▸ **What this task involves**
Only lines holding the word "logo" should be copied from the material.

○ ○ ○ ○ ○ ○ ○

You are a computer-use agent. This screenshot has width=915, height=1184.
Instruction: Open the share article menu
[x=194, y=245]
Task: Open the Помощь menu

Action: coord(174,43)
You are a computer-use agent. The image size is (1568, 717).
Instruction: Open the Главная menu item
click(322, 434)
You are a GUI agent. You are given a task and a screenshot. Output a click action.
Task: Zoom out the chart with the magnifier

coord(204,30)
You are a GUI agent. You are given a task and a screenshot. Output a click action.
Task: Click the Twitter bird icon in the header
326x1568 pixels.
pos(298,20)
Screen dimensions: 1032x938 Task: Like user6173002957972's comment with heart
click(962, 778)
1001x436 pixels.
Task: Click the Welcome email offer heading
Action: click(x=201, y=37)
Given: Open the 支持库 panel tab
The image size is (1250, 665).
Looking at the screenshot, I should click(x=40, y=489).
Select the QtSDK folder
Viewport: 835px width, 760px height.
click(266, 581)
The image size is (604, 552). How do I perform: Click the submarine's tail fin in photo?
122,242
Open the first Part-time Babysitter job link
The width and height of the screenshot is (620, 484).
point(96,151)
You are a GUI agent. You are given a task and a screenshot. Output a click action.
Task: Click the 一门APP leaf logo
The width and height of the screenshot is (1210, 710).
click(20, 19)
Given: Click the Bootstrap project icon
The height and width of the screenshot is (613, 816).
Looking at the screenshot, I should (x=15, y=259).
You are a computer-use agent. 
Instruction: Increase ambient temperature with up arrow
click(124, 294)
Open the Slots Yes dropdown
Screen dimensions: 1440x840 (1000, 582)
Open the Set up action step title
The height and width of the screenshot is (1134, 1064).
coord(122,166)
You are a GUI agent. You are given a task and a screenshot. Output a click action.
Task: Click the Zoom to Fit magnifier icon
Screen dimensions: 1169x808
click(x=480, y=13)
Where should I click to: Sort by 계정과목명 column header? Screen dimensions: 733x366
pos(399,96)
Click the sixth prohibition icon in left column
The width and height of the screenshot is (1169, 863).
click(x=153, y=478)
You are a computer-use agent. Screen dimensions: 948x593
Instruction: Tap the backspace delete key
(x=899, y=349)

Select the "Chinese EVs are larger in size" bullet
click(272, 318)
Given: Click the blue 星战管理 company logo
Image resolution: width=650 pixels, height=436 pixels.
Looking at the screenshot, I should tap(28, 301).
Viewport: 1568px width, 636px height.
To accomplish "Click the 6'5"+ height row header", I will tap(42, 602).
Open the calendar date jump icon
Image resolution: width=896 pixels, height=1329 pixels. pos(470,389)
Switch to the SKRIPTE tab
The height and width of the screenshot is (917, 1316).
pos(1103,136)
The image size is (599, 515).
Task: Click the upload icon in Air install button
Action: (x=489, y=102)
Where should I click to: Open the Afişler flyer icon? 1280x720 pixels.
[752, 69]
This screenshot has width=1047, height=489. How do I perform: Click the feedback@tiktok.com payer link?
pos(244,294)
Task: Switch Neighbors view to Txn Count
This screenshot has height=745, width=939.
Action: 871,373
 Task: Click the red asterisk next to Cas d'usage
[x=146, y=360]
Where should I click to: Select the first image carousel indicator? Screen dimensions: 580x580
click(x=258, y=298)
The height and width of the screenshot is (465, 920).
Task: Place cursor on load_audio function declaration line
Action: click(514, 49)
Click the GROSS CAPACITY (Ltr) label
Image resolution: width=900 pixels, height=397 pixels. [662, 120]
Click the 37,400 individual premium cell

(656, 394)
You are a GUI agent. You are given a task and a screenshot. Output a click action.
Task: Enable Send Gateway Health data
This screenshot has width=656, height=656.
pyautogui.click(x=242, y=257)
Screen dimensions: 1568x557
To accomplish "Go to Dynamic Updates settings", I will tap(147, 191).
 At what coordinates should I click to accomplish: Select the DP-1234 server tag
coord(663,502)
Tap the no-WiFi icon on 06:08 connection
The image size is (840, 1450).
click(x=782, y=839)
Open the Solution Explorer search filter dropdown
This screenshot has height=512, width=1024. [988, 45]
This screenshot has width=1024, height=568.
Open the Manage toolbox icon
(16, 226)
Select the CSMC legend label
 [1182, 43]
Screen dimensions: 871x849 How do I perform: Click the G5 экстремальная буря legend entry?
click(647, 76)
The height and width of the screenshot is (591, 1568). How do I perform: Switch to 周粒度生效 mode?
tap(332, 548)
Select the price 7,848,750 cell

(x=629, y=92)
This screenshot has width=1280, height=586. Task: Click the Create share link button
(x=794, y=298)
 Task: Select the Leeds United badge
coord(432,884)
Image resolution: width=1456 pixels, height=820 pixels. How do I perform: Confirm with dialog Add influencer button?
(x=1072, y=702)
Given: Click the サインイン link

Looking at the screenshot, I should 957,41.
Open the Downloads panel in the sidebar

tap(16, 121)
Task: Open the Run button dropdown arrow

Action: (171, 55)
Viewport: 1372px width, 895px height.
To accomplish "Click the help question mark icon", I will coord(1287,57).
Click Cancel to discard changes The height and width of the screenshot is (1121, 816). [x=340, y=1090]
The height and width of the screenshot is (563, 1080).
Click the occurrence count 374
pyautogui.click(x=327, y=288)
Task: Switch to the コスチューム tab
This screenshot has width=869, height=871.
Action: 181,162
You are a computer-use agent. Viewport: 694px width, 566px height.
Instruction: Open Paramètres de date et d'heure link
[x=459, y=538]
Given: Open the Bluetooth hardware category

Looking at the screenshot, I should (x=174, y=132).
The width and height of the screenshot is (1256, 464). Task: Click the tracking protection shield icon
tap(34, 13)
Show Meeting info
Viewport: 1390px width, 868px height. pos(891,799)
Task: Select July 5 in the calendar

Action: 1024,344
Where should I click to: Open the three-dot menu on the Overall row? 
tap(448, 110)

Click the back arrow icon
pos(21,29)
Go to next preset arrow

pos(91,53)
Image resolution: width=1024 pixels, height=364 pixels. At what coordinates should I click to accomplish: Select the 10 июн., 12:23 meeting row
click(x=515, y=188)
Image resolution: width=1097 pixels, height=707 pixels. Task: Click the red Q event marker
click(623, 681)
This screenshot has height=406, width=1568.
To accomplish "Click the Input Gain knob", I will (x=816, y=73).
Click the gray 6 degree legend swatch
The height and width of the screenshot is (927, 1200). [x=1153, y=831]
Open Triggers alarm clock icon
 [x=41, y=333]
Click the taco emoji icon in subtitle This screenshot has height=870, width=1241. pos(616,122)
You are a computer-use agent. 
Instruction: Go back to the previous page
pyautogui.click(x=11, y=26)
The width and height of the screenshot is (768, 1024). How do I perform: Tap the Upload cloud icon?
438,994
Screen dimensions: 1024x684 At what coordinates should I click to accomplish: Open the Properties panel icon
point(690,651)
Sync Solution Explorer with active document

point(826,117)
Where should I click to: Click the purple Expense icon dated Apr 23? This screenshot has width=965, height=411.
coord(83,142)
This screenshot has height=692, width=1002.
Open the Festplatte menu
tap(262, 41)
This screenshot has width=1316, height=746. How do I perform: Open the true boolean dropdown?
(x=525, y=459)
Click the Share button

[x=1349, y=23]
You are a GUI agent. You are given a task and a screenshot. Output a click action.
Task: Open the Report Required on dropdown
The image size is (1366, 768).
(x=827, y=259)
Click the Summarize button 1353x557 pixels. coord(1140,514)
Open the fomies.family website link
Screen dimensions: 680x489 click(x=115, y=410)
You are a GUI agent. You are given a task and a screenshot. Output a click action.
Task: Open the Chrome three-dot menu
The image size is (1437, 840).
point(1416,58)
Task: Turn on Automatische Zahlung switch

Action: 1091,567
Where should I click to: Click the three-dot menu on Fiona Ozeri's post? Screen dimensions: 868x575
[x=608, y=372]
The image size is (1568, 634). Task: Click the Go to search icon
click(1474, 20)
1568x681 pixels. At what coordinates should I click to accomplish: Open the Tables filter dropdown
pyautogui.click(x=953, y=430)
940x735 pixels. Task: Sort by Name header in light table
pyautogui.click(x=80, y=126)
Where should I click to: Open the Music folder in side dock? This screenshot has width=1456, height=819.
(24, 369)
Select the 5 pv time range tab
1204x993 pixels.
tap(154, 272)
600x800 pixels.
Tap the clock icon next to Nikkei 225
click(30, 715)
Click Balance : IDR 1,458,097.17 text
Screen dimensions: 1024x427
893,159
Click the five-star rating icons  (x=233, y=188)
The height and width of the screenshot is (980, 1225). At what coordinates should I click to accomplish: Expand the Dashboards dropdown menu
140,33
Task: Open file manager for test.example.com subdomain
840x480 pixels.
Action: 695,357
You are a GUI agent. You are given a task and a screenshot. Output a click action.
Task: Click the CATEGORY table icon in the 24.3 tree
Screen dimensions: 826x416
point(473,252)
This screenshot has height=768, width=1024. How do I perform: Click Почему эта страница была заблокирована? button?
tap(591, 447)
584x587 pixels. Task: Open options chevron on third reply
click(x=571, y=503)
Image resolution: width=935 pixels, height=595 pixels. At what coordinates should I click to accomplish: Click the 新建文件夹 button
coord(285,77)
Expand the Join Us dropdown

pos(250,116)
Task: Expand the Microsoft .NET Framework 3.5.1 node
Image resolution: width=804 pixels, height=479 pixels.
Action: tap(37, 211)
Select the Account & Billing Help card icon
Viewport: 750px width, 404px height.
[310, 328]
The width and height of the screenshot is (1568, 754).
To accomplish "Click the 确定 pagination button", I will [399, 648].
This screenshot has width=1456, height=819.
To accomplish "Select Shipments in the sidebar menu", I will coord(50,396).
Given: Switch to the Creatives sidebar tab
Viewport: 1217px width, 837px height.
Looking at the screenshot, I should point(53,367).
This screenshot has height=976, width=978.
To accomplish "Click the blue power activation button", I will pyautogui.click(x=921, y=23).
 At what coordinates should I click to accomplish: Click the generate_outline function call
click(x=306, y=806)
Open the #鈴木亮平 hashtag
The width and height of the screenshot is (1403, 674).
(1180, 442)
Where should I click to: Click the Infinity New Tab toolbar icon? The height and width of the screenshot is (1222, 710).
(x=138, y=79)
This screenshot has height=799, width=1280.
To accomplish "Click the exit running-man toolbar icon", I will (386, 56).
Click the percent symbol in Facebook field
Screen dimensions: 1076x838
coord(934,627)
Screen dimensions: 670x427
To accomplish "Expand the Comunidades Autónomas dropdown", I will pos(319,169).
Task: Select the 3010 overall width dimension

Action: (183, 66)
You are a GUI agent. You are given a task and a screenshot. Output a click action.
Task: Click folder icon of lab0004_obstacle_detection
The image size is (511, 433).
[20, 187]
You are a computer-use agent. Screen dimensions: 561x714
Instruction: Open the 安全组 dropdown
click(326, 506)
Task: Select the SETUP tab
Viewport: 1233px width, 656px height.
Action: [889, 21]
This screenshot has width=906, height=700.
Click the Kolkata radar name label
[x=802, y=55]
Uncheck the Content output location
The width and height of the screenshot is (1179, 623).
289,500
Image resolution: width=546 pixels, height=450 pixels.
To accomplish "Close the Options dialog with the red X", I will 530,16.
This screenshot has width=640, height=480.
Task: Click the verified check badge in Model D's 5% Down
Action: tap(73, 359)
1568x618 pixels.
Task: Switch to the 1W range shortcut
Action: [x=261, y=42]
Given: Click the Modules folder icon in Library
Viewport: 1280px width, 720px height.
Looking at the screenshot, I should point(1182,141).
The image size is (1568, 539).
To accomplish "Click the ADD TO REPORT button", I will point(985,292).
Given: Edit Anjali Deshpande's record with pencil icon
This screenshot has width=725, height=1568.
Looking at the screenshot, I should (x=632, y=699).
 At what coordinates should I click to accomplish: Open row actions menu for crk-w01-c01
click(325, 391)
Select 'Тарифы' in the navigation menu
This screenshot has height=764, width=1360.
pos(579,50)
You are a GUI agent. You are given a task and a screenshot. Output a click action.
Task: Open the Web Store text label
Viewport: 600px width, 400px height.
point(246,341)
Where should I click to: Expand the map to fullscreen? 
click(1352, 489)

○ ○ ○ ○ ○ ○ ○

▸ **The answer**
Task: Click the 一门APP leaf logo
Given: Click the blue 星战管理 company logo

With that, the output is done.